Weekly Obsession: Winning the charter battle, losing the war

Tuesday, September 18, 2012 at 9:05pm

The Metro school board, meeting for the first time with four newly elected members, did exactly what it had done three times before.

With a 5-4 vote on Wednesday, the board again refused to authorize the charter for Great Hearts Academies — despite what amounted to a state order to do so.

One of the new members — Will Pinkston, a savvy longtime political operative — had been expected to be a crucial factor for the fate of the controversial school that sought to set up shop in largely affluent West Nashville.

And Pinkston laid the groundwork for passage, pointing out that the board could authorize the school despite its misgivings about diversity and transportation, claiming its hands were tied by an intrusive state’s board of political appointees.

It was a smart argument. Pinkston’s logic was that the board could hold its nose, OK Great Hearts’ plan and then solve its perceived problems later. But that wasn’t enough to shift the vote count, and a day after it was turned away, Great Hearts announced a retreat from Davidson County.

Charter school opponents will count the rejection as another victory. Last month, despite mountains of money coming in for Margaret Dolan from the well-heeled and well-connected, it was her opponent, Amy Frogge, who won a school board seat. Had that vote gone the other way, Great Hearts would be on its way to opening.

The Pollyanna-ish trope is right: Elections really do matter.

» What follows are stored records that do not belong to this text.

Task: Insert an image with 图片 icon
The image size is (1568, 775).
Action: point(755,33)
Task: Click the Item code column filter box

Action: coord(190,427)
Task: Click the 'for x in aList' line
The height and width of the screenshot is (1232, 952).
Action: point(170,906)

But the elections that mattered most in this debate may have already started.

Given that Metro now has a history of defying the state, charter proponents — and they are legion in the General Assembly — will likely just change the rules.

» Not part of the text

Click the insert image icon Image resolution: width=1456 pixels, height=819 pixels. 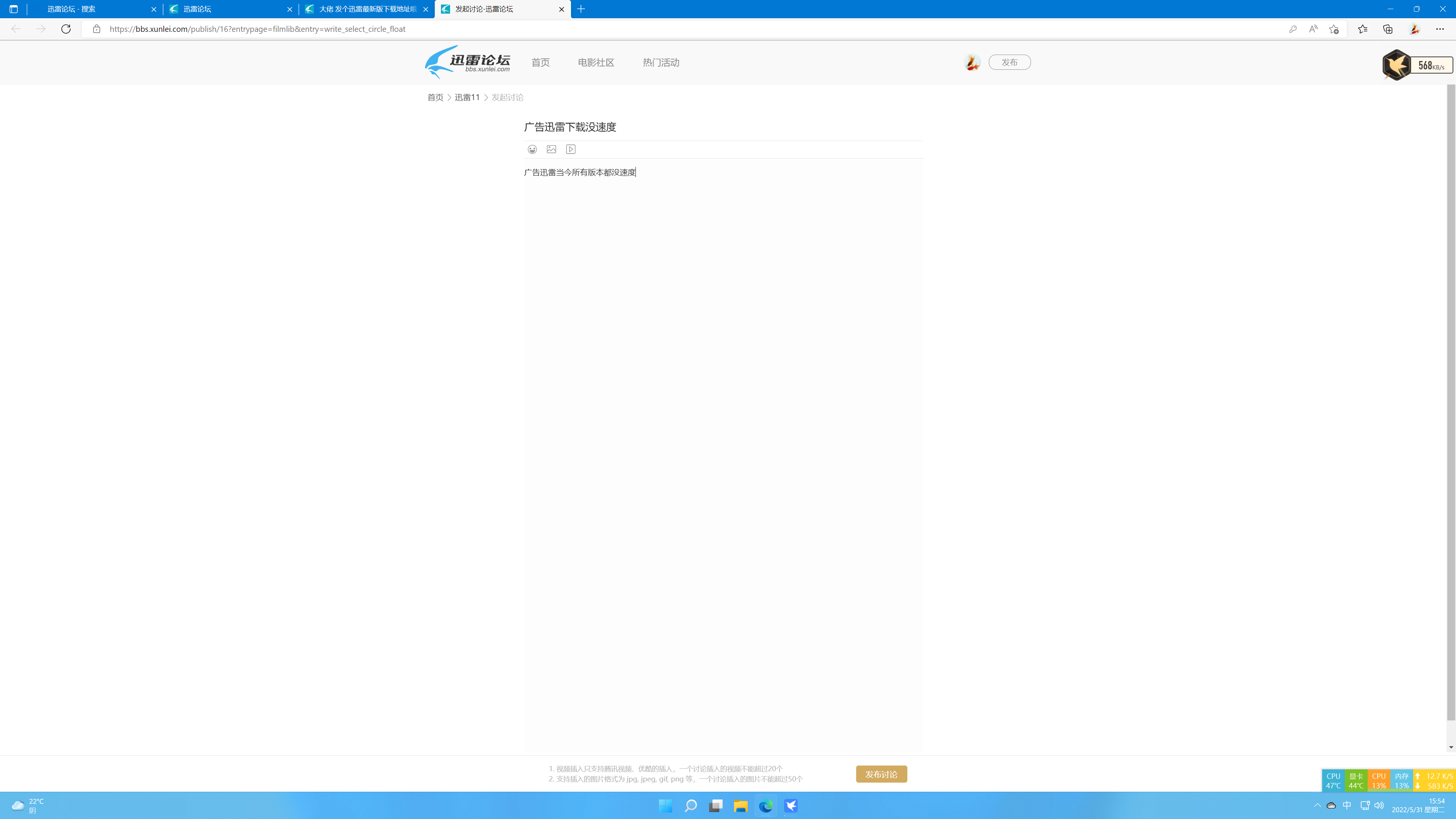click(x=551, y=149)
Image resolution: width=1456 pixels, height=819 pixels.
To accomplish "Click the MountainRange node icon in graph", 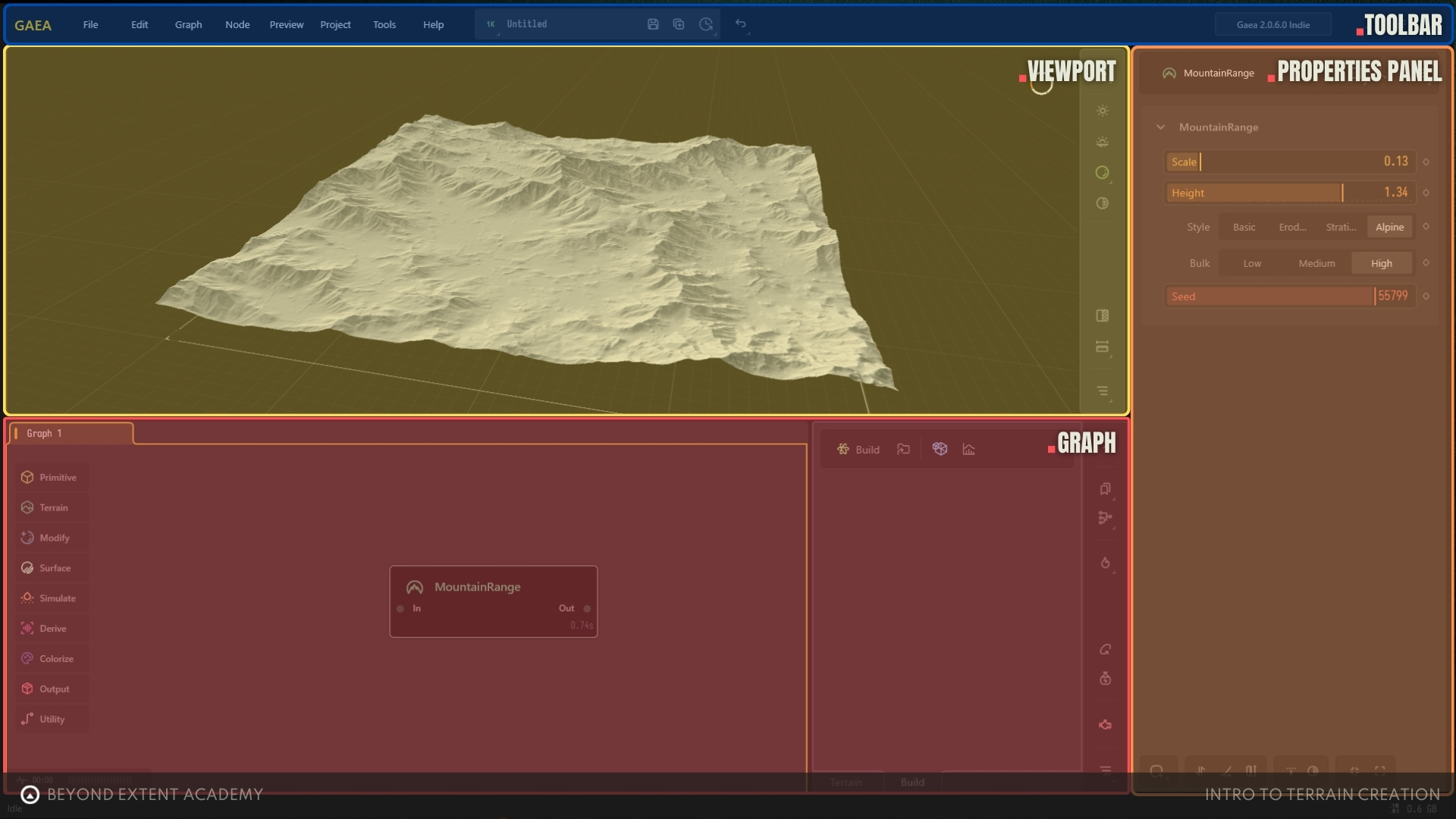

The ultimate legacy of the school board’s handling of Great Hearts may be a Pyrrhic one: Sure, they’ll have turned away a school they see as not matching their values, but in their decision’s wake may come a new model for charter authorization, with the state board at the forefront.

While that shatters the value of local autonomy, it will, at least, provide for a more sensible process than the current one, in which a charter operator can appeal a decision made by an elected board to a non-elected one, and bureaucrats can then order elected officials to reverse their decision. Of course, as Metro showed, there’s no guarantee the local board will follow instructions. As it stands now, the emperor has no clothes.

Don’t be shocked if the legislature gives the emperor a new wardrobe.

Filed under: City News

4 Comments on this post:

By: imdyinhere on 9/19/12 at 7:06

Better to be able to point at state officials running roughshod over locally elected pols, than have representatives who do nothing but put a rubber stamp and try to minimize the damage.

All that does is allow the backers of for-profit, private education, subsidized by taxpayers, to become entrenched without ever having to do their own dirty work.

If there is any remotely honorable, but politically inconvenient, intention, let them be forced to be truthful and spell it out. That's what public debate is supposed to be all about. We can't have an honest debate when the speaking parties are hiding cards up their sleeves.

By: pswindle on 9/19/12 at 10:03

If the GOP does not get their way, they make laws to please themselves.

By: JeffF on 9/19/12 at 5:07

I love being a member of the ruling party. Stomping on the poor policy from historically poor administrative boards is fun.

How is that policy making all contractors and vendors endorse gay rights thing working out for you? It so sucks being on the losing and hopeless to change things back side doesn't it? Of well, off to make sure my state is progressing even if my city is stuck in the good ole days of 'nilla wafers and boll weevils.

Based on legislature action that will create separate, non-sucky schools in the Memphis suburbs, I will bet that if you pout too loudly the "affluent" areas of Nashville will be Mountain Brooked into its own school system and the collective cesspool that is MNPS will get even worse. Hey, congrats on that whole defeat of English First because we are getting closer to having Spanish first. Hooray for immigration magnetism and the wonderful diversity it has created in our schools and in our budget.

MNPS knows its role, create adults capable of only working as part-time banquet servers at the MCC and maids at the hotels.

By: 742180 on 9/20/12 at 9:39

Permit refused for 'diversity' and 'transportation' concerns!?!?! Can we reduce this to its 'real' definition? There is not enough blacks, brown, greens, and martians. The school is 'exclusionary' and targets people who want to learn and provide a true learning experience for their children.

NO SIR!!! There can't be a school for whites, browns, and blacks interested in an education and not being surrounded by thugs.

And please don't tell me how insensitive I am being. How did our skins become so thin? If you get your feelings hurt every time (and you do) something is said you don't like, you are in for a traumatic life experience.

Utopia, Nirvana has NEVER existed and it NEVER will. Read anyone's account of history and man has never been kind to man. Get over yourselves!!